We conducted a prospective study using three different cohorts: the Health Professionals Follow-up Study (n= 51,529 men), the Nurses’ Health Study I (n= 121,700 women) and the Nurses’ Health Study II (n=116,430 women). We assessed diet every four years using a food frequency questionnaire and calculated the adherence to a Mediterranean diet using the alternate Mediterranean Diet Score (aMED). The score considers: a high ratio of monounsaturated to saturated fatty acids; high intakes of: fruit, nuts, whole grains, vegetables, fish and legumes; low intake of red and processed meats; and a moderate alcohol consumption. The score ranges from 0 to 9, with higher scores for higher adherence to a Mediterranean diet. We used Cox proportional hazards regression to examine the independent association between the aMED and the incidence of kidney stones, adjusting for potential confounders.

Results

During more than 3 million person-years, 6,576 cases of incident kidney stones were identified.

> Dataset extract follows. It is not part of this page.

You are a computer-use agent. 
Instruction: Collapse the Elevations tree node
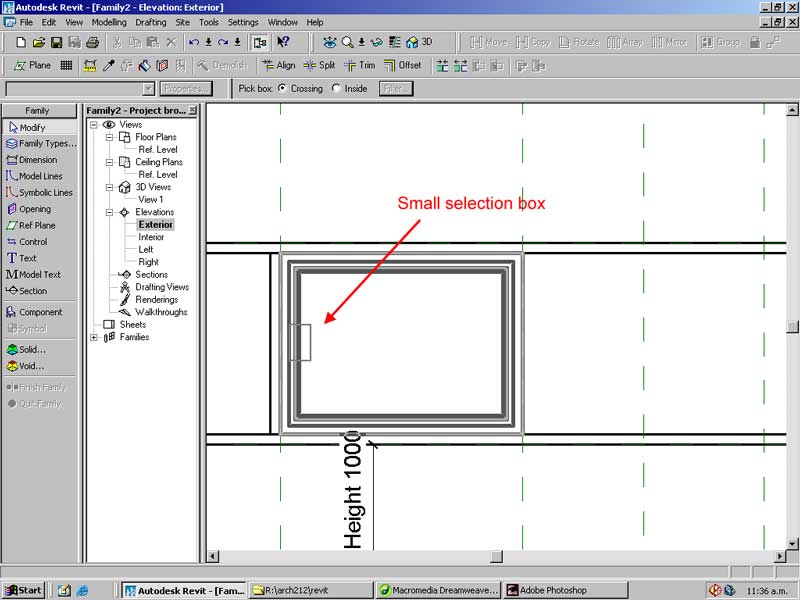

Participants with the highest aMED score (8/9) had lower BMI, lower percentage of hypertension, lower caffeine intake and higher intakes of supplements of vitamin C, calcium and total vitamin D. For participants in the highest aMED score category compared with participants in the lowest category, the risk of developing a kidney stone was between 20 and 43% lower in all the cohorts. The adjusted HR (95 % CI) for the highest category of the aMED score was 0.57 (0.38, 0.85) for HPFS (p-trend<0.001), 0.71 (0.45, 1.10) for NHS I (p-trend=0.001) and 0.80 (0.45, 1.10) for NHS II (p-trend= 0.003). When examining components of the score, high intake of fruits and whole grains, and moderate alcohol consumption, were associated with lower risk of kidney stone formation in all cohorts, while high intakes of legumes and nuts were associated with a lower risk in men, but not in women.

Conclusion

Adherence to a Mediterranean diet is associated with a lower risk of incident kidney stones.